I am gradually realizing that I am feeling almost like my previous self - a moderate amount of energy and more positive attitude. I really did think I was going to die soon and felt OK, in fact, good about it. Tired of struggling and wanting the end of it. My son was having none of it - hence the family Christmas!
I surmise that it has taken my bod since November to recover from the heavier meds. A relief to know I won't be dealing with that again - at least until April, and a lower dose!
The "grief Group" hit the wall on Monday. 1. The room smelled of perfume when I arrived - a major possible problem for me. I commented and received no question/no response. Then the "leader", nice but lacking, let go of the whole thing and it was a gab session with several separate gabs occurring around the table. I kept trying to get the phone to do its thing with the hearing aids tho nothing would have helped in that chaos. As we neared the end of the time, nothing meaningful had occurred and I was fairly fed up when one of the women made the pronouncement that it was a wonderful session - as though she were making a group pronouncement. I said that it was not that for me. I got royal what-for from the woman next to me for playing with my phone - it should not be allowed! Nope! She was unaware of my hearing problem. And I had only just realized she is going blind - and just learned her name as I have only seen her a very few times. The "leader" said firmly that I had no right to believe that people should listen when others are speaking. And, anyway we had just been through the holidays ... I did not inform her that the holidays are known to be highly stressful - all the more reason to check with how people were doing....... She was all upset -"all my fault!" I gave her a hug and told her it had nothing to do with her.
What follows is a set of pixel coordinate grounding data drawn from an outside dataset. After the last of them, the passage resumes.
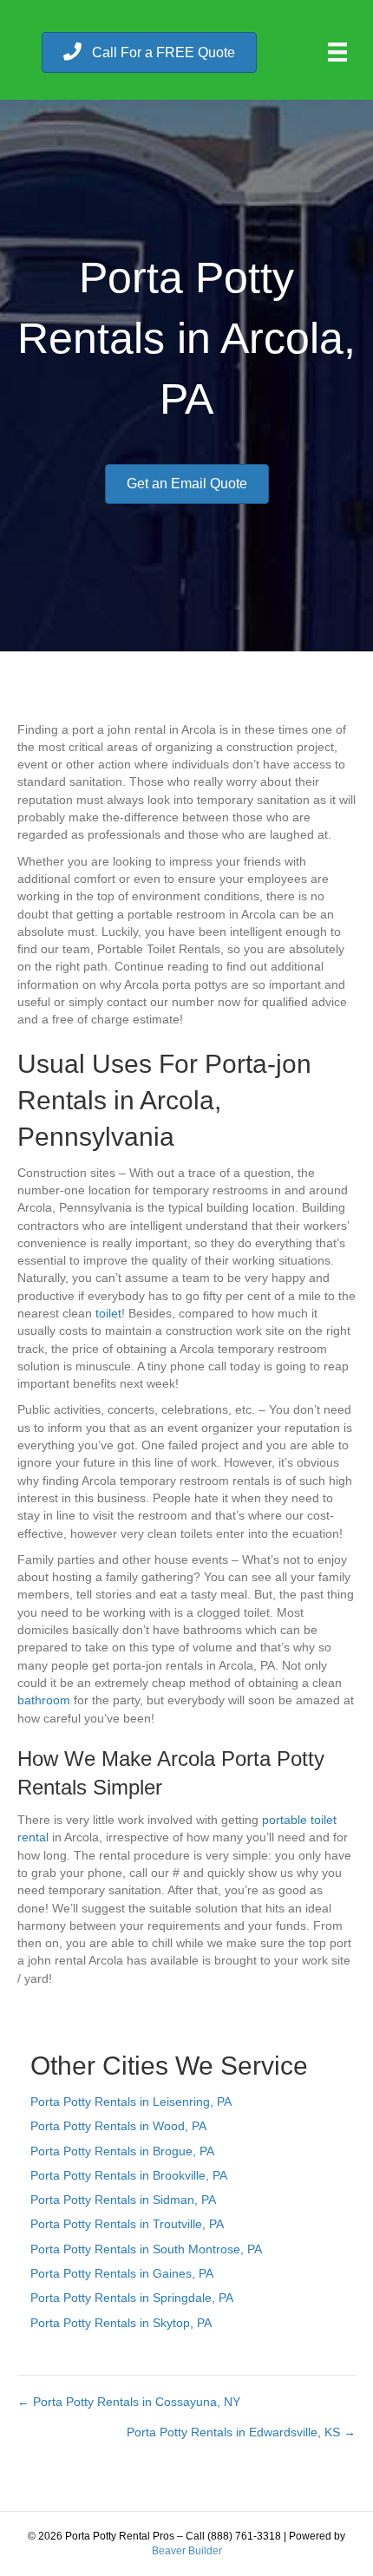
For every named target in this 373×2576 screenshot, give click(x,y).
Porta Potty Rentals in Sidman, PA (123, 2200)
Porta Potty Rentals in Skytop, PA (121, 2323)
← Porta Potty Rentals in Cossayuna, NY (128, 2402)
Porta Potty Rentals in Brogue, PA (122, 2151)
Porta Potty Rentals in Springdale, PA (131, 2298)
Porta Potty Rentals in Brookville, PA (128, 2175)
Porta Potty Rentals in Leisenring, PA (131, 2102)
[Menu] (337, 52)
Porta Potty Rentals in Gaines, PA (121, 2273)
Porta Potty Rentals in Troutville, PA (127, 2224)
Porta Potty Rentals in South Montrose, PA (146, 2249)
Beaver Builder (187, 2551)
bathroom (43, 1700)
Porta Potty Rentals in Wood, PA (118, 2126)
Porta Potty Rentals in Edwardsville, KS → (241, 2432)
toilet (108, 1313)
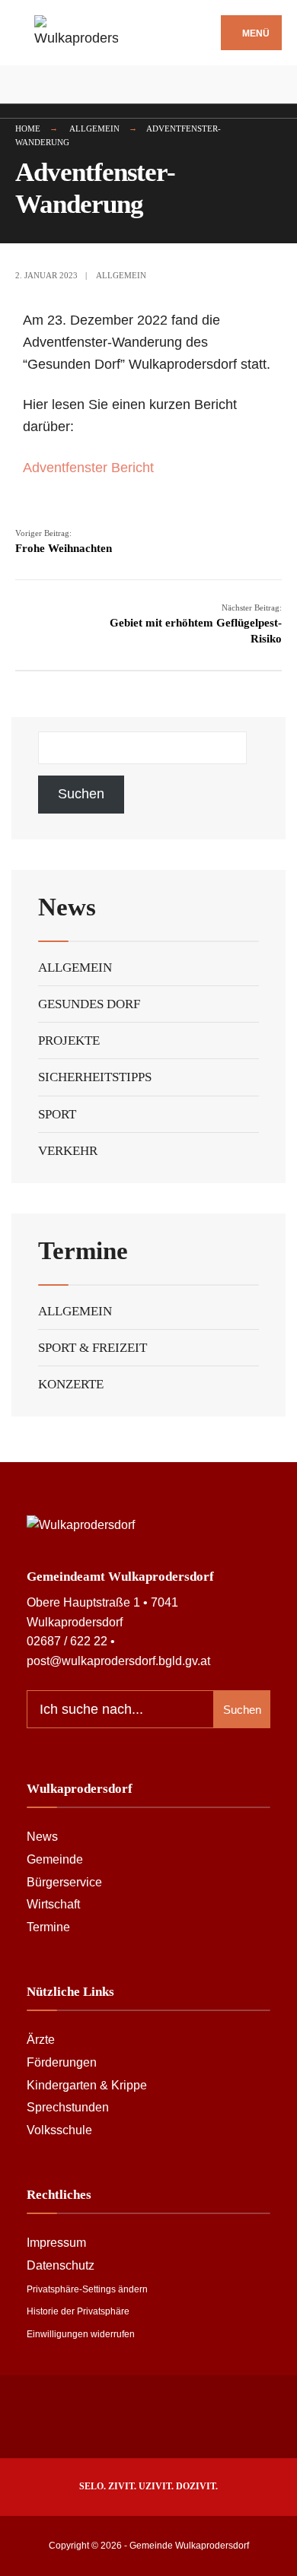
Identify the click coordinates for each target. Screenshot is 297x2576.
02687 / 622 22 (67, 1641)
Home (27, 128)
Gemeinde (55, 1859)
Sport (57, 1114)
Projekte (69, 1040)
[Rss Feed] (22, 84)
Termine (48, 1927)
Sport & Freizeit (92, 1347)
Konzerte (71, 1384)
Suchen (81, 793)
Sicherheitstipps (95, 1077)
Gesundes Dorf (89, 1004)
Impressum (56, 2242)
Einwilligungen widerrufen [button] (81, 2334)
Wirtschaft (53, 1904)
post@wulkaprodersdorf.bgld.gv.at (118, 1660)
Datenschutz (60, 2265)
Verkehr (67, 1151)
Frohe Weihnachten (63, 541)
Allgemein (94, 128)
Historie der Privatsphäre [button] (78, 2311)
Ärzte (41, 2039)
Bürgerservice (64, 1882)
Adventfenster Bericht (88, 467)
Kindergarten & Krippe (87, 2085)
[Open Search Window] (274, 84)
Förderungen (62, 2062)
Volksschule (59, 2130)
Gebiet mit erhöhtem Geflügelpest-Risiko (196, 624)
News (42, 1836)
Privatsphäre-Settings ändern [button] (87, 2289)
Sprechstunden (68, 2107)
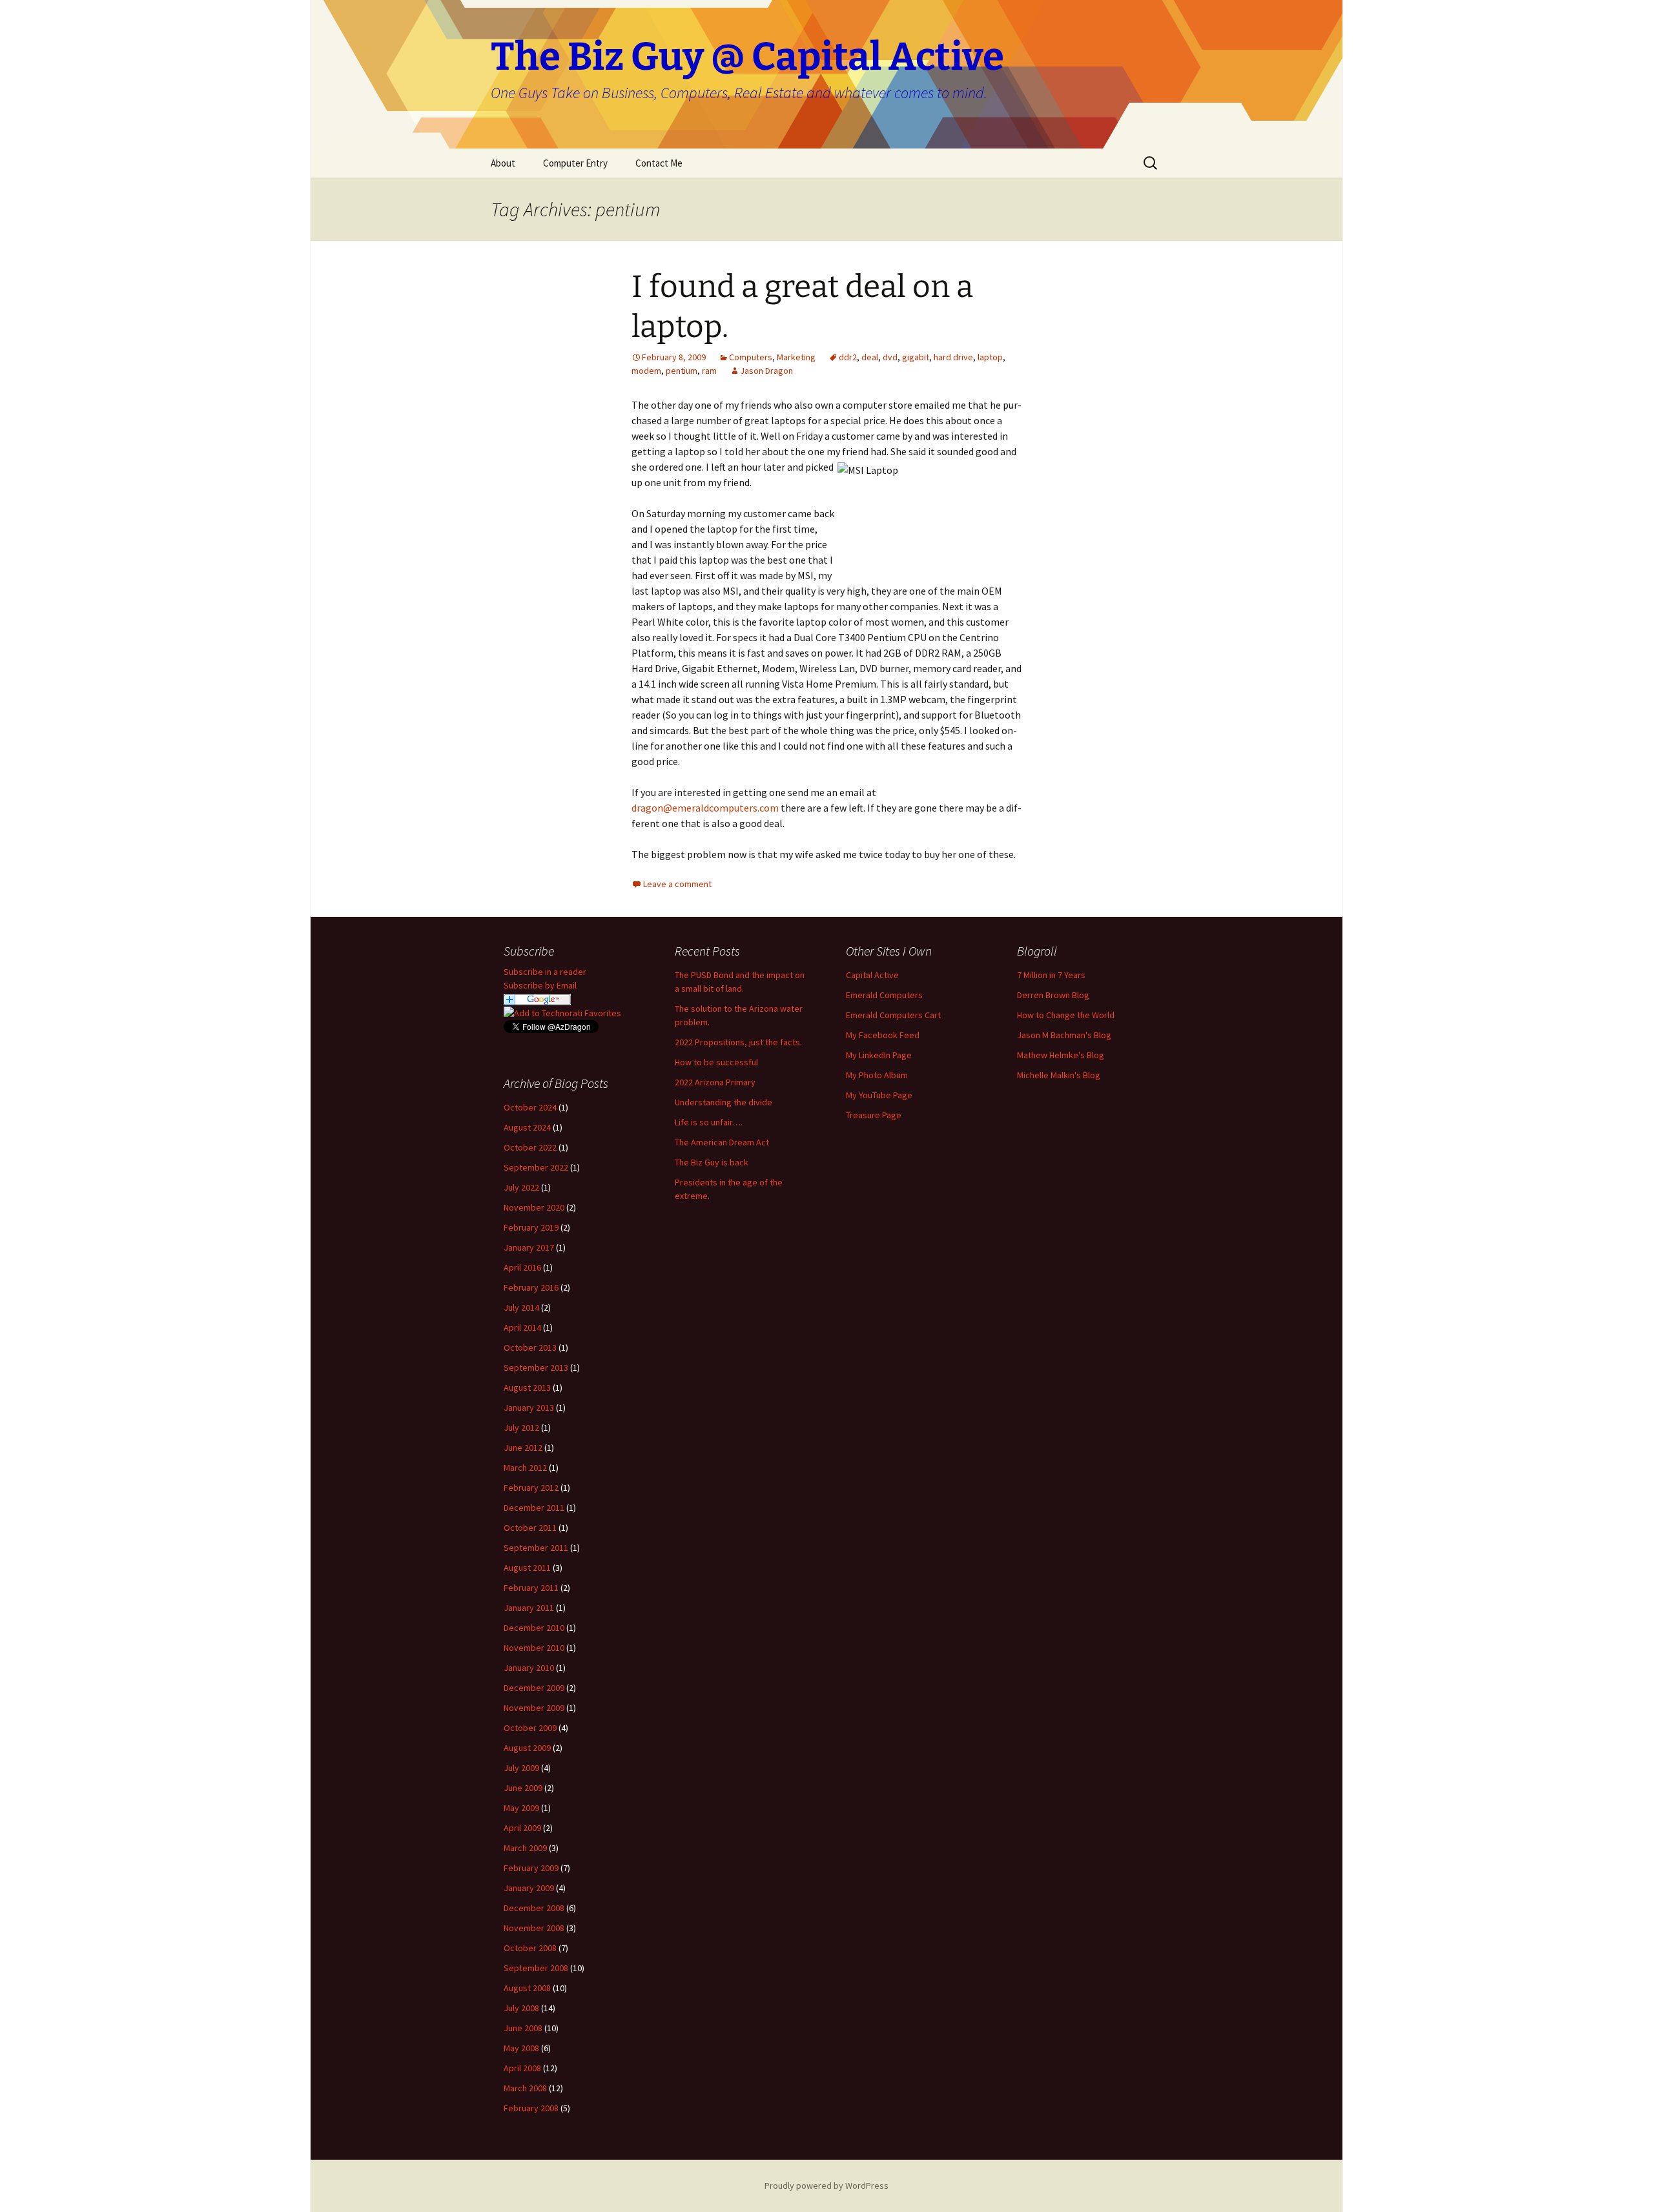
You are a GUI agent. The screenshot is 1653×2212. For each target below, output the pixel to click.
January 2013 (529, 1407)
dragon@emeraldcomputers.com (705, 807)
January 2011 (529, 1607)
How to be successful (716, 1062)
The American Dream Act (722, 1142)
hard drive (953, 357)
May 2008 (521, 2048)
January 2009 (529, 1888)
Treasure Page (873, 1115)
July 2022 (521, 1187)
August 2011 (527, 1567)
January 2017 (529, 1247)
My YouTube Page (879, 1095)
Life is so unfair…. (709, 1122)
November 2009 (534, 1708)
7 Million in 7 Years (1051, 975)
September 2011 (536, 1547)
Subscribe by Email (540, 985)
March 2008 (525, 2088)
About (503, 163)
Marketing (796, 357)
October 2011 (530, 1527)
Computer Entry (575, 163)
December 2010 (534, 1627)
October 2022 (530, 1147)
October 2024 (530, 1107)
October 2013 (530, 1347)
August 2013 (527, 1387)
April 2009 (522, 1828)
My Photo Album (877, 1075)
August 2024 (527, 1127)
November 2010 (534, 1648)
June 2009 (523, 1788)
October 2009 (530, 1728)
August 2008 (527, 1988)
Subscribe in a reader (545, 972)
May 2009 (521, 1808)
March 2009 (525, 1848)
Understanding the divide (723, 1102)
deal (869, 357)
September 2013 (536, 1367)
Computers (750, 357)
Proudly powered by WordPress (826, 2185)
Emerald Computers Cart (893, 1015)
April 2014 (522, 1327)
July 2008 (521, 2008)
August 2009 (527, 1748)
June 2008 (523, 2028)
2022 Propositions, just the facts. (738, 1042)
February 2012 (531, 1487)
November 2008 (534, 1928)
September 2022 (536, 1167)
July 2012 (521, 1427)
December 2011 (534, 1507)
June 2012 (523, 1447)
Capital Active (872, 975)
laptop (990, 357)
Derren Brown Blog (1053, 995)
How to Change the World (1065, 1015)
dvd (890, 357)
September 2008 (536, 1968)
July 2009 (521, 1768)
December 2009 (534, 1688)
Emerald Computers (884, 995)
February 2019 (531, 1227)
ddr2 (848, 357)
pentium (681, 370)
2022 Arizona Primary (715, 1082)
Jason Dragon (766, 370)
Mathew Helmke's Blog (1060, 1055)
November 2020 (534, 1207)
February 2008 (531, 2108)
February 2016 (531, 1287)
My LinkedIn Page (879, 1055)
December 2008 (534, 1908)
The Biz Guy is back (711, 1162)
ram (709, 370)
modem (646, 370)
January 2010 (529, 1668)
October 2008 (530, 1948)
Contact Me (659, 163)
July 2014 (521, 1307)
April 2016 (522, 1267)
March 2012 (525, 1467)
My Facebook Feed (882, 1035)
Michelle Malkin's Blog (1058, 1075)
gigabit (915, 357)
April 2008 (522, 2068)
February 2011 (531, 1587)
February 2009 (531, 1868)
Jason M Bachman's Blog (1064, 1035)
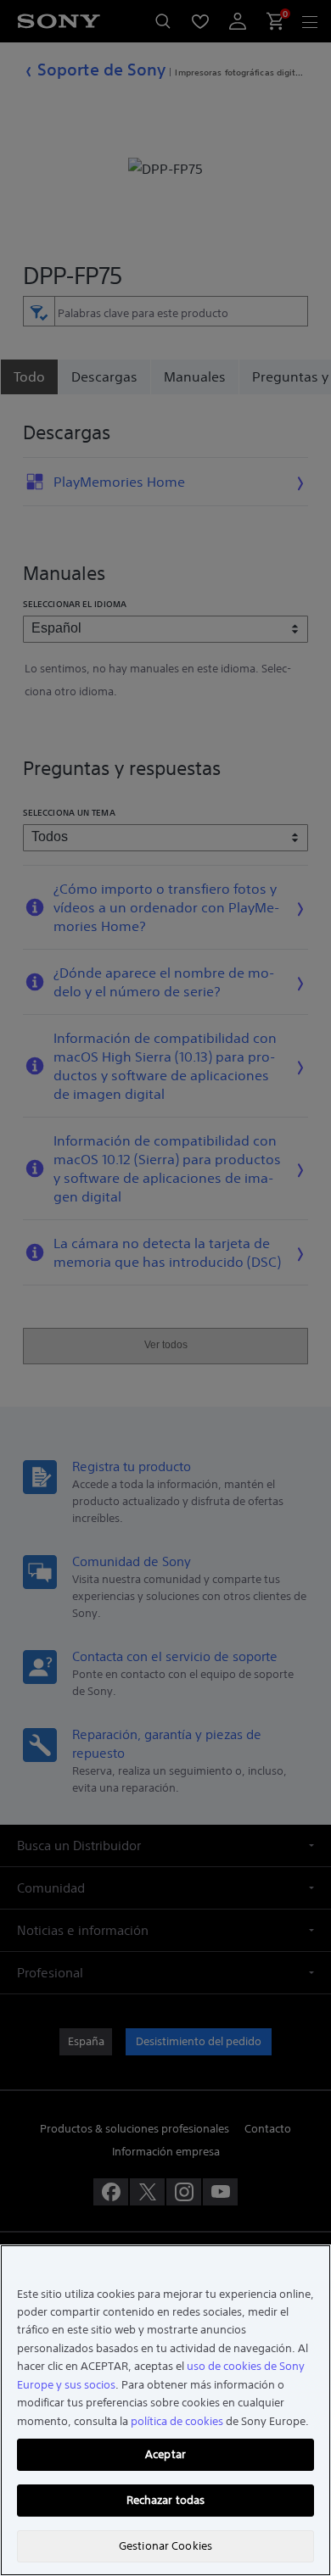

There are a few people I like and would like to get to know better. I keep telling people they are welcome to visit. I am ready to give it up. But wonder if I have a responsibility for explaining the why of it - How to improve the group for those who need it. She is a volunteer. She is suffering from loss of husband and has shared her own pain.
Everyone just left so I went out to the parking area and told the woman going blind that I was trying to use my phone to hear better. and expressed concern for how it must feel to be going blind.
On the home front: I did major grocery shopping today "(four dif shops) - very careful not to put too much in one bag and only pick up one at a time! Took me a while to get it all in the house. Then have a bite to eat and put a roast/potatoes/carrots, in the oven along with a pan of cabbage rolls from M&M. Opened a can of yellow beans- too tired now to do up the fresh ones! Fell asleep in my chair and woke to cooked cabbage rolls and a roast needing more heat/time. Then woke up to some of the pot/car burned on the bottom but the beans and roast were fine,
However: watching the FB page for the bridge, I sent R notices of how dangerous it was - NO lights at all on the entire bridge and dreadful slush and those dreadful new fangled headlights that make it harder to see! So he decided to stay in town.